Lifetime (no schedule_type): The budget applies for the lifetime of the rule. Once exhausted, it stays exhausted until manually reset.
{"asset_id": "...", "limit": "50000"}
Cron: Resets on a calendar-aligned schedule. All budget periods are tied to the same wall-clock times regardless of when the rule was created.
{"asset_id": "...", "limit": "10000", "schedule_type": "CRON", "cron_expression": "0 0 1 * *"}
Interval: Resets after a fixed duration.
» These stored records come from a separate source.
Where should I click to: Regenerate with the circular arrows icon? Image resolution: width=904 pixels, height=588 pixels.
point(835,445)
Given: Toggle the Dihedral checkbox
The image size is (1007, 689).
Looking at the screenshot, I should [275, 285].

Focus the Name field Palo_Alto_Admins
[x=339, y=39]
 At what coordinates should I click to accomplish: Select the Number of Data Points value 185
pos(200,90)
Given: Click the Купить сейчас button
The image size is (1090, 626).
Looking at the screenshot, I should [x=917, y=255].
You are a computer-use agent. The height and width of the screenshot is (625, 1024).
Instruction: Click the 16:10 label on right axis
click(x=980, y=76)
The timer starts when the budget is created and restarts after each reset.
{"asset_id": "...", "limit": "500", "schedule_type": "INTERVAL", "interval": "720h"}
Consumption
Each time the rule fires a credit action, the amount is checked against the budget. If the consumed amount plus the new amount would exceed the limit, the action is suppressed. Consumption is atomic, so concurrent events can’t overspend.
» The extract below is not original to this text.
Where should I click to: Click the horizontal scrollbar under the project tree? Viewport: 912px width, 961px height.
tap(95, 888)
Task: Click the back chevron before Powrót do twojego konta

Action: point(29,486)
The response for any rule includes the current budget state:
{
"budgets": [
{
"asset_id": "points-uuid",
"limit": "10000.00",
"consumed": "4500.00",
"schedule_type": "CRON",
"cron_expression": "0 0 1 * *",
"next_reset_at": "2026-03-01T00:00:00Z"
}
]
}
Resetting a Budget
Scheduled budgets reset automatically when next_reset_at arrives. You can also reset a budget manually:
POST /v1/rules/{id}/reset-budget?asset_id={asset-uuid}
This sets consumed back to zero and advances next_reset_at to the next scheduled reset. For lifetime budgets, the consumed amount resets but no future reset is scheduled.
Updating Budgets
Budgets are updated as part of the rule. Include the full budgets array in your update request and it replaces the previous one. Omitting the field leaves budgets unchanged.
PATCH /v1/rules/{id}
{
"budgets": [
{"asset_id": "points-uuid", "limit": "20000", "schedule_type": "CRON", "cron_expression": "0 0 1 * *"}
]
}
To remove all budgets from a rule, send an empty array:
PATCH /v1/rules/{id}
{"budgets": []}
Counter Evaluation Behavior
When an event is processed, Scrip snapshots participant.counters at the start. All rule conditions within that event evaluate against this snapshot, not the live database. That means if Rule A increments a counter, Rule B still sees the original value even though it evaluates after Rule A.
Example
Rule 1 (order: 100): COUNTER "spend" += event.amount
Rule 2 (order: 200): condition: get(participant.counters, "spend", 0.0) >= 1000
If spend is 900 and event.amount is 200:
- Rule 1 executes, updating the counter to 1100 in the database
- Rule 2 evaluates against the snapshot value (900), so it does not match
Threshold Crossing Pattern
To detect when a counter crosses a threshold during an event, check the pre-event value plus the event amount:
// Detect the event that crosses the $1000 threshold
get(participant.counters, "spend", 0.0) < 1000.0 &&
(get(participant.counters, "spend", 0.0) + event.amount) >= 1000.0
See CEL Expressions for more patterns including milestones, date ranges, and capped bonuses.
Rule Status
| Status | Behavior |
|---|
ACTIVE | Evaluates on every event |
SUSPENDED | Disabled. Skipped during evaluation. Can be reactivated. |
ARCHIVED | Soft-deleted. Excluded from evaluation and listings unless include_archived=true. |
Validation and Simulation
Validate a condition
Check CEL syntax before creating a rule:
POST /v1/rules/validate
{"condition": "event.type == \"purchase\" && event.amount > 0"}
Returns whether the expression is syntactically valid. Field references like event.amount are not verified against a schema.
Simulate a rule
Test a rule against sample data without persisting any changes:
POST /v1/rules/{id}/simulate
{
"event": {"type": "purchase", "amount": 75.0},
"participant_state": {
"tags": ["vip"],
"counters": {"purchase_count": 9},
"attributes": {"region": "US"}
}
}
The participant_state field is optional. The response includes whether the condition matched and, for each action, the evaluated result (resolved amounts, projected counter values, etc.).